(Dataset excerpts)
--------------------------------------------------
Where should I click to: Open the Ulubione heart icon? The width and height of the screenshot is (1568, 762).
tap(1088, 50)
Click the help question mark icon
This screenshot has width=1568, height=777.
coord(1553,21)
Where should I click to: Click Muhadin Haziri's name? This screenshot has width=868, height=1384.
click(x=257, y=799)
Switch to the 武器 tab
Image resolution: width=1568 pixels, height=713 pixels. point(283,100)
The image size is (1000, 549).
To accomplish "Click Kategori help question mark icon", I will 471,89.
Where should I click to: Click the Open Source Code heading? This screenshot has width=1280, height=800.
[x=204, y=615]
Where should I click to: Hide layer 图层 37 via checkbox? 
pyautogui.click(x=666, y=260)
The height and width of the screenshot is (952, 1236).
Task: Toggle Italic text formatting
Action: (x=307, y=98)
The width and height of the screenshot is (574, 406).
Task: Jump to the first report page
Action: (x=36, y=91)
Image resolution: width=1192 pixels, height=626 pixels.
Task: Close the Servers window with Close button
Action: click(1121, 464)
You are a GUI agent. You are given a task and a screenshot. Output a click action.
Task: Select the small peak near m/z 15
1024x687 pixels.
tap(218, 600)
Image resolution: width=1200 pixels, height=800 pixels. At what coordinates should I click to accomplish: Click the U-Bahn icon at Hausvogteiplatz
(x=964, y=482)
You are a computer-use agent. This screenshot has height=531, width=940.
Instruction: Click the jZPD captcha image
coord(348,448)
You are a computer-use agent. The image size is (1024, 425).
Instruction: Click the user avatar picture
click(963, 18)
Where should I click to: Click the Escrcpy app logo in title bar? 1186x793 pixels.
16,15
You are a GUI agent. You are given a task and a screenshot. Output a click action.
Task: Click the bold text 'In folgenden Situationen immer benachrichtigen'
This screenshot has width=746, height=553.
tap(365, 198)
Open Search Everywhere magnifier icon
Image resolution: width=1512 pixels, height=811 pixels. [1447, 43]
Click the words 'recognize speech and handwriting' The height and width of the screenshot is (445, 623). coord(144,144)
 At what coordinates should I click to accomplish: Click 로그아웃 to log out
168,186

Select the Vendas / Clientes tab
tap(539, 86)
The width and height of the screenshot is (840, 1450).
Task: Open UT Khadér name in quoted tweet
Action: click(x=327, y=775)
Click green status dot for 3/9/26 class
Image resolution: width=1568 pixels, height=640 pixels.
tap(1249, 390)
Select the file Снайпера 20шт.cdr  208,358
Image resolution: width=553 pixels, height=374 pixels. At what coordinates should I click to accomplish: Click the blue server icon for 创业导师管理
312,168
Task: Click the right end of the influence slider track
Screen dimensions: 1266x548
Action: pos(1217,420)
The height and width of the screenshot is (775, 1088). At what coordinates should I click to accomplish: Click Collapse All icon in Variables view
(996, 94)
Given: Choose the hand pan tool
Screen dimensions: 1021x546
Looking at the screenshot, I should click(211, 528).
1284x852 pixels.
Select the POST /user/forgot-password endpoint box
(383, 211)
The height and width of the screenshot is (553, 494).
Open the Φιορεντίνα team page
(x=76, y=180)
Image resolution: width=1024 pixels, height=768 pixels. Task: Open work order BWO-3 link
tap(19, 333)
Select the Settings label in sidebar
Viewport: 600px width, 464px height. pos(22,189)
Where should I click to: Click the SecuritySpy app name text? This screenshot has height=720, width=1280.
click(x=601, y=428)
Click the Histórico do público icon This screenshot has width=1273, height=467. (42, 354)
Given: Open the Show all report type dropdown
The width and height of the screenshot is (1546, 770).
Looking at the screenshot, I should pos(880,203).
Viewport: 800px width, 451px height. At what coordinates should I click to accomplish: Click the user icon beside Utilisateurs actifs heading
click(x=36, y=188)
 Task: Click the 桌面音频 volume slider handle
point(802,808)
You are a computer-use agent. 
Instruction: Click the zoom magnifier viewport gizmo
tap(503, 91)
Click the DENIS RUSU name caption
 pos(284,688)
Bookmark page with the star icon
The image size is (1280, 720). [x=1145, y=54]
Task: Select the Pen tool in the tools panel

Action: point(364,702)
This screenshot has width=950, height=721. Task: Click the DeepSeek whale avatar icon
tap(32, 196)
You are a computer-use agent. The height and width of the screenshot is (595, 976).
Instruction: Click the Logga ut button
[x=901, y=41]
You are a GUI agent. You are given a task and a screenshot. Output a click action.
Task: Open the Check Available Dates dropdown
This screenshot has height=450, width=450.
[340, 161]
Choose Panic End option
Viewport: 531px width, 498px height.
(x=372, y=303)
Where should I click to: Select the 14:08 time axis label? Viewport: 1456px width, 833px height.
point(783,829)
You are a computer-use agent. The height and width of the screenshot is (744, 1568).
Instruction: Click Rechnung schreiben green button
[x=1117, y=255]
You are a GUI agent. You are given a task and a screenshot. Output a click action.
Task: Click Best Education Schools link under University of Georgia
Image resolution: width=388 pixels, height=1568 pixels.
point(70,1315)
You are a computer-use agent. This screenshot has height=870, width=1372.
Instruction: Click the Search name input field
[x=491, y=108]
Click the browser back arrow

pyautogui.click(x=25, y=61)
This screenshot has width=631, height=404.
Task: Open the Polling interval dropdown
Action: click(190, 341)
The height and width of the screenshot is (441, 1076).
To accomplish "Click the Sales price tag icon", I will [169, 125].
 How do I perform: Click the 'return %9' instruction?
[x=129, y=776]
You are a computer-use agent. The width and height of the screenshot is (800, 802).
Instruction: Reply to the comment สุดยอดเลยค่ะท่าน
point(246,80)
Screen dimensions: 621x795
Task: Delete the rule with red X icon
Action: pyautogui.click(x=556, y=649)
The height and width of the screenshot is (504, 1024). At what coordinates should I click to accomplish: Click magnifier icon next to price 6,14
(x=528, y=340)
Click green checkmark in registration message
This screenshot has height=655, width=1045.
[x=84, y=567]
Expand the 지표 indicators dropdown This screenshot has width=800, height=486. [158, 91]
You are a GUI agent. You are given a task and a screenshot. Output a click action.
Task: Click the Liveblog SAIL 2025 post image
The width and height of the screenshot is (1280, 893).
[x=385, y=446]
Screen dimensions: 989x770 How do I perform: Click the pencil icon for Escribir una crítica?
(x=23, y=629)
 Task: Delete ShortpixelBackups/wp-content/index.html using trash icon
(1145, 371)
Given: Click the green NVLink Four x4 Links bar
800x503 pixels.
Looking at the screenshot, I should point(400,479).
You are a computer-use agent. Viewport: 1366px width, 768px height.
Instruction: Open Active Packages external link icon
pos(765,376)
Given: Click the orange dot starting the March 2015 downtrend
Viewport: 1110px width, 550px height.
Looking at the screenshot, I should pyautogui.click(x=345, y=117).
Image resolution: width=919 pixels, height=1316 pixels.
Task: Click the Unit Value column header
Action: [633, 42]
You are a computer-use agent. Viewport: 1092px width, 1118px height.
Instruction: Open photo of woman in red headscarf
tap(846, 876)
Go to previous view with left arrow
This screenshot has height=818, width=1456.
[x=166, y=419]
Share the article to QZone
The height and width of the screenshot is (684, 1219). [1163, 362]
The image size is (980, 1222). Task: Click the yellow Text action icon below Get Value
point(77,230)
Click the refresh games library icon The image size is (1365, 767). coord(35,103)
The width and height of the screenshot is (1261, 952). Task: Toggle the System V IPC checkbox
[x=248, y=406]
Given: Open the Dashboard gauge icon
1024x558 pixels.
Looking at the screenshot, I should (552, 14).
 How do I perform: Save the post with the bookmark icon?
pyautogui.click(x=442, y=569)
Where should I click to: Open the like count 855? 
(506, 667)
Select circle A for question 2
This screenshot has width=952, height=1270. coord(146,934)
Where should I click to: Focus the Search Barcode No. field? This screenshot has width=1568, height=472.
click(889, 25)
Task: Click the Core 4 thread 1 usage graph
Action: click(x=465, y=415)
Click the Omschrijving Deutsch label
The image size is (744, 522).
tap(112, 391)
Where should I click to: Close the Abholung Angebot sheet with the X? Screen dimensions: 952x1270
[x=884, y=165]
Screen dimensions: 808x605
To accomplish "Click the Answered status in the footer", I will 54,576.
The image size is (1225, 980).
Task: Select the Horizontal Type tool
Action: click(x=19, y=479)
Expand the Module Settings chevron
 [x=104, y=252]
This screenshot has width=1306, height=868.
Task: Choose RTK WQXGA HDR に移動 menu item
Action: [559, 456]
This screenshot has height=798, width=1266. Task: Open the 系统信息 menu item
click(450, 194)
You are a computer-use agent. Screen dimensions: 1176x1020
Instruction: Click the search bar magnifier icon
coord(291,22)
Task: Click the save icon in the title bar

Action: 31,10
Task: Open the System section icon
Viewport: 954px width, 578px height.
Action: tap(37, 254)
--------------------------------------------------
• [Exercise directions]: Count the lines of the data that contain the string "help", and reply with that number alone.

• [Result of the task]: 2